Также зададим переменную password для будущего пароля: она пока символов содержать не будет.

const ABC = "AaBbCcDdEeFfGgHhIiJiKkLlMmNnJjPpQqRrSsTtUuVvWwXxYyZz";
const NUMBERS = "0123456789";
const SIGNS = "-_";
const SYMBOLS = ABC + NUMBERS + SIGNS;
const LETTERS = ABC + NUMBERS;
let password = "";

Далее используем для генерации пароля функцию getPassword() с аргументами в виде последовательностей символов. На первом этапе данная функция заполнит первый символ пароля, псевдослучайно выбрав его по индексу из строки букв ABC. На втором этапе в 6 проходов псевдослучайно будут выбраны и занесены в пароль символы из строки SYMBOLS. На третьем этапе для выбора будет использована строка LETTERS, которая даст нам последний символ (букву или цифру).

function getPassword (FIRST, SECOND, THIRD) {
password += FIRST[Math.floor(Math.random() * FIRST.length)];
for (let i = 0; i < 6; i++) {
password += SECONS[Math.floor(Math.random() * SECOND.length)];
}
password += THIRD[Math.floor(Math.random() * THIRD.length)];
return password;
}

Теперь можно вызвать функцию, передав ей в качестве аргументов имена последовательностей (в нужном порядке): getPassword(ABC, SYMBOLS, LETTERS);.

На самом деле мы схитрили. Если перейти к странице генерации пароля, то новый пароль будет получен не при нажатии на одноименную кнопку "Новый пароль", а при загрузке страницы; по этой кнопке он будет выведен пользователю. Это сделано для того, чтобы сгенерированный пароль не сбрасывался, пока страница не обновлена. За счет такого решения его можно при необходимости вызвать снова и скопировать в буфер обмена. Лишь при нажатии кнопки "Перезагрузить" происходит перезагрузка страницы и генерация новой псевдослучайной последовательности. Конечно, у подобного подхода есть свои минусы, но для демонстрации он нам вполне подходит.

Надёжность генерируемых паролей

Криптографический метод RandomSource.getRandomValues()

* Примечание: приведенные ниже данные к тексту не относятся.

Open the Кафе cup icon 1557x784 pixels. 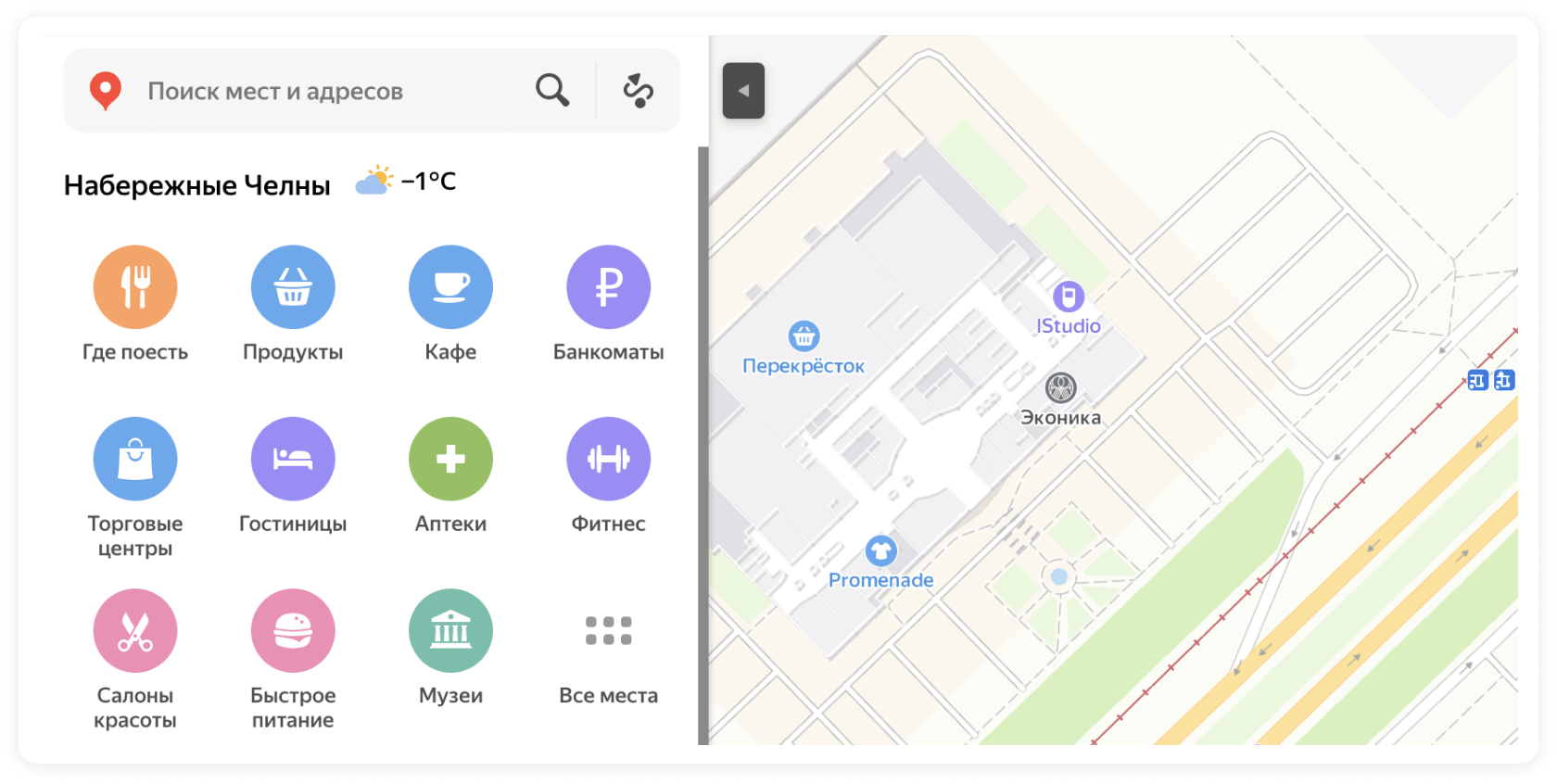(x=450, y=287)
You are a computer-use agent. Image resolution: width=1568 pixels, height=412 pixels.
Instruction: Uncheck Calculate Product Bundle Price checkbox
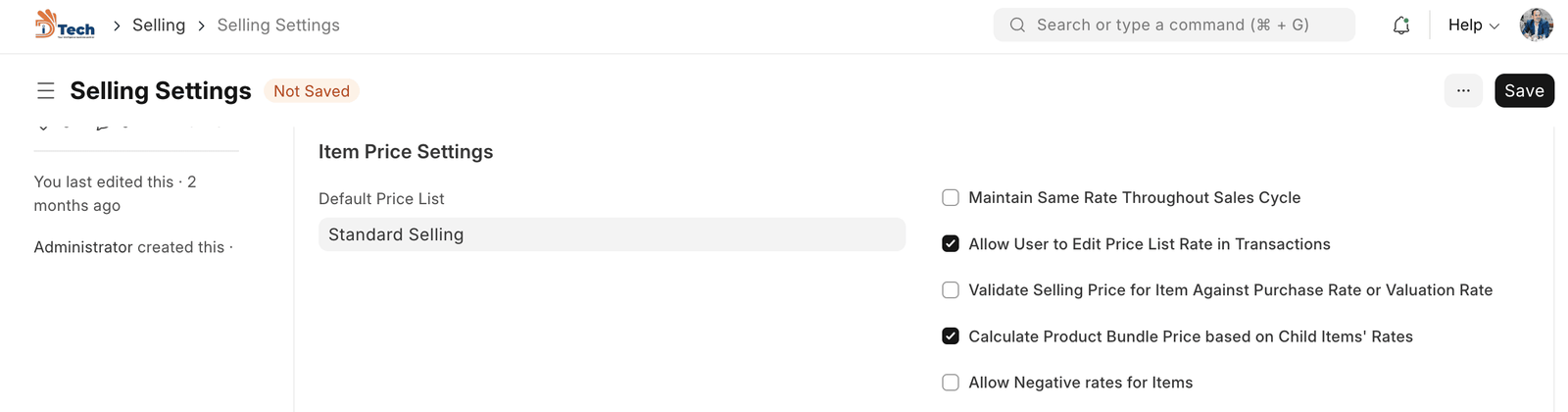951,336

Необходимо иметь в виду, что метод генерации псевдослучайного набора символов с использованием Math.random() не предоставляет криптографически стойкие случайные последовательности, поэтому его не рекомендуется использовать в случаях, связанных с безопасностью информационных систем. Из-за особенностей реализации данного метода в ограниченной выборке генерируемых последовательностей вероятны их повторения. Более детально о проблемах при использовании метода Math.random() можно прочитать в статье TIFU by using Math.random().

Тем не менее, такие псевдослучайные пароли более устойчивы, чем простые и мнемонически легкие последовательности, создаваемые самими пользователями (не только пароли наподобие 12345678, password, но и любые комбинации с именем пользователя и датой его рождения и т.д.). Поэтому в некоторых случаях их можно использовать: например, когда надо быстро зарегистрировать некоторое (ограниченнное) количество пользователей и выдать им привязанные к их логинам пароли, причем, хотя мы и можем в этом случае проверять, генерировалась ли уже у нас подобная последовательность символов, её повторение не будет критичным (логины-то у всех уникальные, например, e-mail); к тому же пользователю можно предлагать самостоятельно сменить пароль после первого захода на Веб-сервис.

Для целей криптографии рекомендуется использовать другой метод генерации псевдослучайных чисел с использованием RandomSource.getRandomValues() (подробнее на сайте разработчиков Mozilla.org).